- O homus é um prato tradicional árabe feito com grão-de-bico cozido e tahine, servido como entrada ou aperitivo, geralmente com pão sírio, vegetais ou carnes.
- A origem é antiga, com disputas entre países do Oriente Médio; o nome vem da palavra árabe para grão-de-bico.
- É nutritivo: o grão-de-bico fornece proteínas e fibras; o tahine traz gorduras saudáveis, cálcio e magnésio, tornando-o comum em dietas vegetarianas e veganas.
- Nos últimos anos ganhou popularidade global, surgindo versões industrializadas e variações com ingredientes como beterraba, pimentão, azeitona e ervas.
- Além do sabor, o homus tem forte valor cultural, associado à hospitalidade e à convivência familiar em várias comunidades árabes, com receitas muitas vezes transmitidas entre gerações.
O homus é um prato tradicional da culinária árabe e do Oriente Médio, feito principalmente de grão-de-bico cozido e tahine. A pasta resulta de uma combinação cremosa, com alho, limão, azeite e sal, servida geralmente com pão sírio, vegetais ou carnes.
Cremoso e versátil, o homus ganhou espaço no cardápio de restaurantes, supermercados e redes sociais em várias partes do mundo. O alimento costuma figurar como entrada, acompanhamento ou aperitivo, mantendo a tradição de ser compartilhado à mesa.
A origem do homus é antiga e envolve disputas entre países da região, como Líbano, Israel, Síria e Palestina. Receitas semelhantes aparecem há séculos, associadas à agricultura do grão-de-bico e do gergelim. O nome deriva do árabe para grão-de-bico.
Origem e tradição
Com o tempo, o prato ganhou variações de preparo e de apresentação, conforme a cultura local. Em alguns lugares, é consumido até no café da manhã.
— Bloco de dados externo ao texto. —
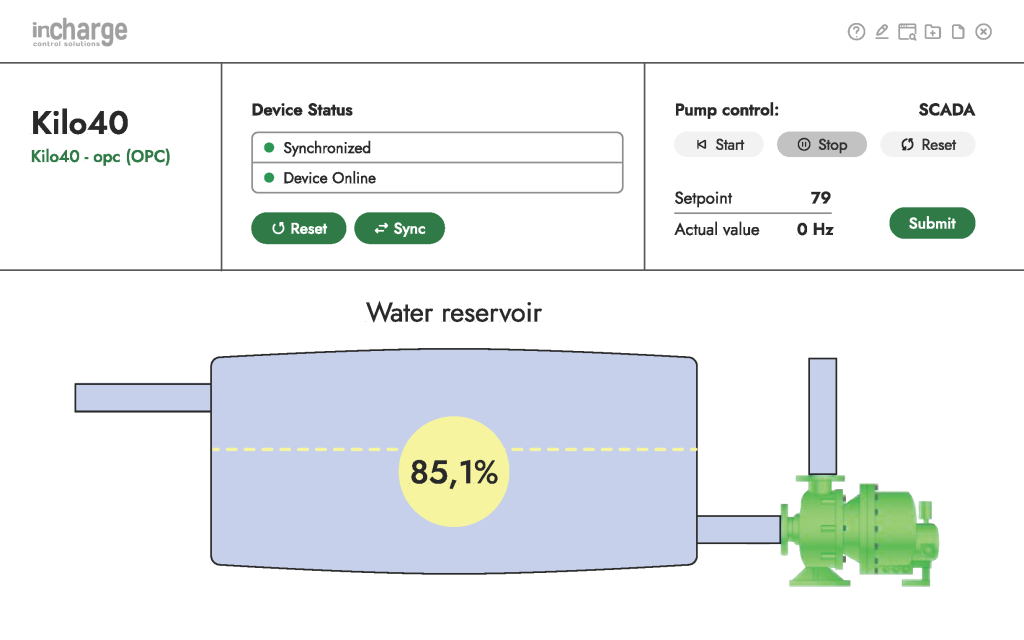Click the Setpoint value field
This screenshot has height=640, width=1024.
click(x=820, y=198)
Em lares árabes, a preparação continua sendo artesanal e transmitida entre gerações.
Valor nutricional e uso
O grão-de-bico fornece proteínas, fibras, vitaminas e minerais. O tahine acrescenta gorduras saudáveis, cálcio e magnésio. Por isso, o homus é valorizado em dietas vegetarianas e veganas, ajudando na saciedade quando consumido com equilíbrio.
Versões industrializadas e receitas com ingredientes diferentes, como beterraba, pimentão, azeitona ou ervas, aparecem em muitos mercados. Ainda assim, chefs destacam a importância de preservar a versão tradicional.
Relevância cultural
O homus é também símbolo de hospitalidade e convivência em comunidades árabes. Em mesas coletivas, ele acompanhava itens como quibe, tabule, coalhada e babaganoush, reforçando a ideia de compartilhar entre familiares e amigos.